Determining large protein structures (>200 amino acids) from limited NMR data using Rosetta

Raman, Lange et al, Science, 327, 1014-8. (2010) 

Large protein structures can now be determined by incorporating backbone-only NMR data into Rosetta. Shown here is the structural comparison of ALG13 (201 amino acids) determined.(A) computationally using RDCs and backbone NH-NH NOEs. (B) experimentally by conventional NMR methods (PDB id : 2jzc)

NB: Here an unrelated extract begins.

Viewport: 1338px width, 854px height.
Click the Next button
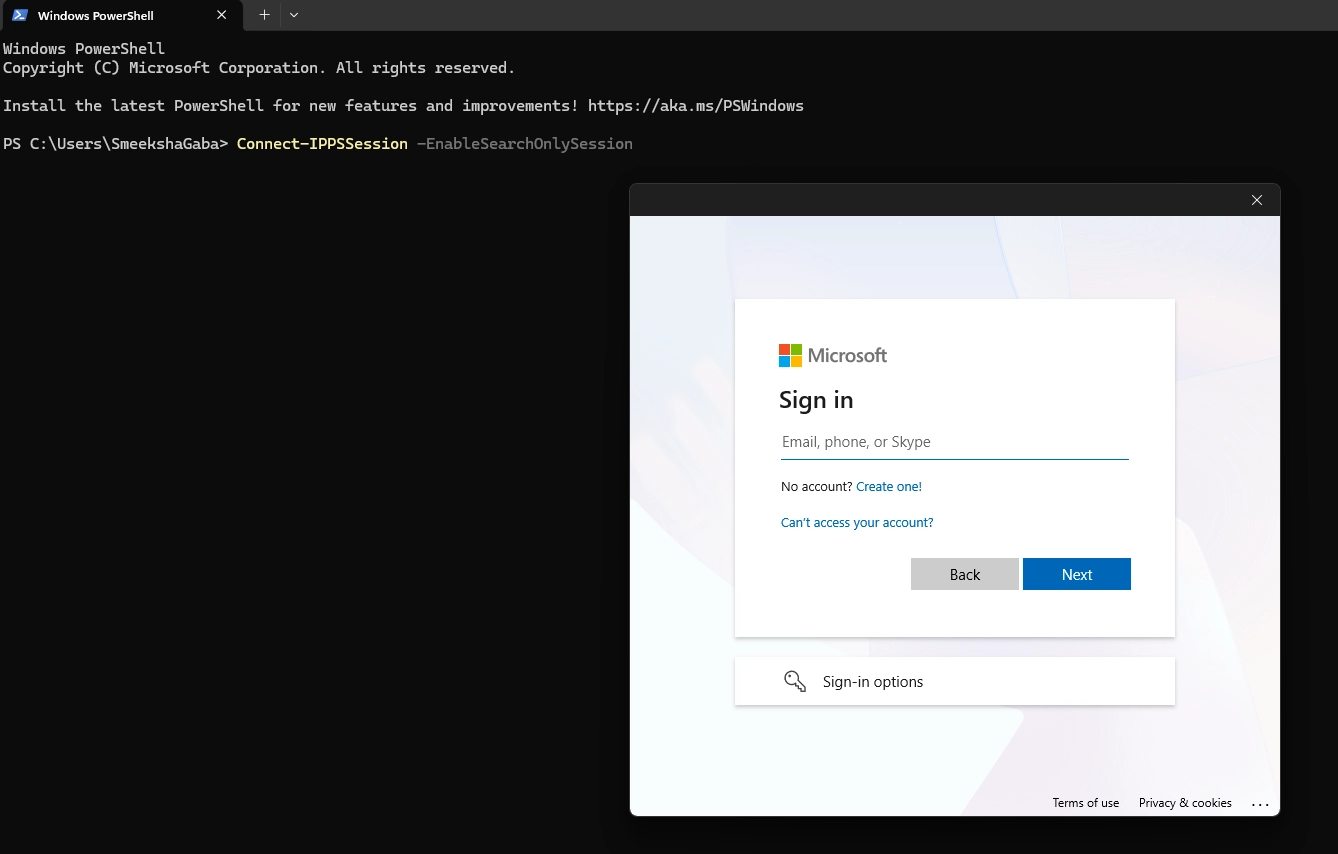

Nuclear Magnetic Resonance (NMR) is a powerful method for determining protein structures in the physiologically relevant solution state. Chemical shift, which is a unique signature of a protein atom’s microenvironment, is required for all backbone and sidechain atoms to determine the NMR structure by conventional methods. While backbone chemical shifts can be assigned relatively quickly and in an automated fashion, assigning sidechain chemical shifts can be significantly more complex, time-consuming and expensive. For increasingly larger proteins, the NMR spectrum gets extremely crowded, rendering it virtually impossible to assign the spectrum. 

In this study, we demonstrated that sparse, backbone-only NMR data can be combined with the Rosetta protein structure program to computationally determine large NMR structures up to 200 amino acids. This method was tested on over 25 proteins of varying sizes and topologies, of which 5 were completely blind tests. In order to guide Rosetta’s conformation sampling, residual dipolar coupling and NH-NH backbone distance restraints from NMR experiments were used. The data used here is relatively easy to obtain and is far too sparse to enable NMR structure determination by conventional methods.

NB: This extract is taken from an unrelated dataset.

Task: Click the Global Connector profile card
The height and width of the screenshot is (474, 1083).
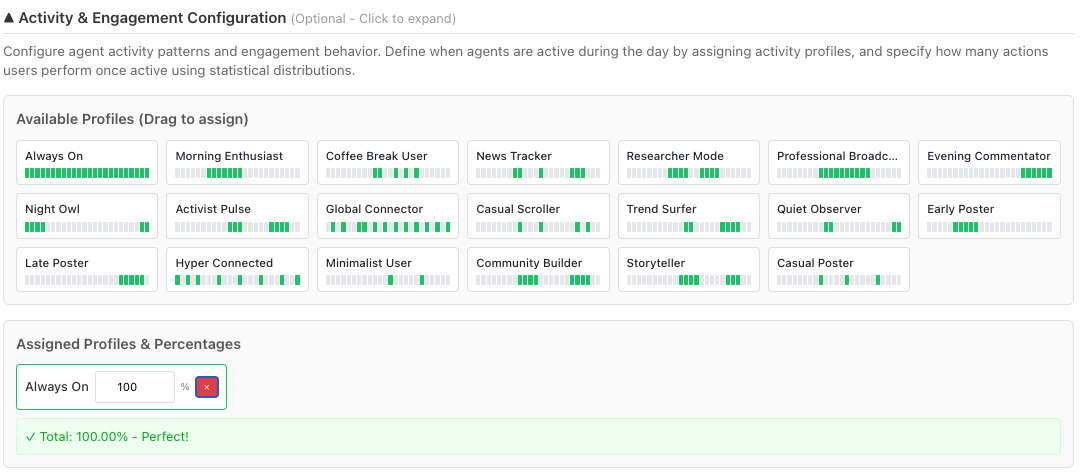Action: [x=388, y=216]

The Rosetta program rapidly samples protein conformation space, favoring conformations that lower the overall energy (the native state has the lowest energy). Owing to the vastness of search space, unbiased Rosetta trajectories find it difficult to sample conformations close to the native state. For proteins upto 120 amino acids, this study shows that backbone NMR data significantly biases sampling towards the native state. For larger proteins, a novel method that iteratively enriches low energy conformations, can successfully generate structures in the neighborhood of the native structure.

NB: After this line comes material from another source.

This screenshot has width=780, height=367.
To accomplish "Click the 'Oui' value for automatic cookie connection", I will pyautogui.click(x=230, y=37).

These results suggest a change in the traditional NOE-constraint-based approach to NMR structure determination. In the new approach, the bottlenecks of assigning side-chain chemical shifts and NOESY peaks are eliminated. Instead, more backbone information is collected: RDCs in one or more media and a small number of unambiguous constraints between backbone amide protons from three- or four-dimensional experiments, which restrict beta-strand registers. The approach is compatible with deuteration necessary for proteins greater that 15kD and, for larger proteins, can be extended to include methyl NOEs on selectively protonated samples.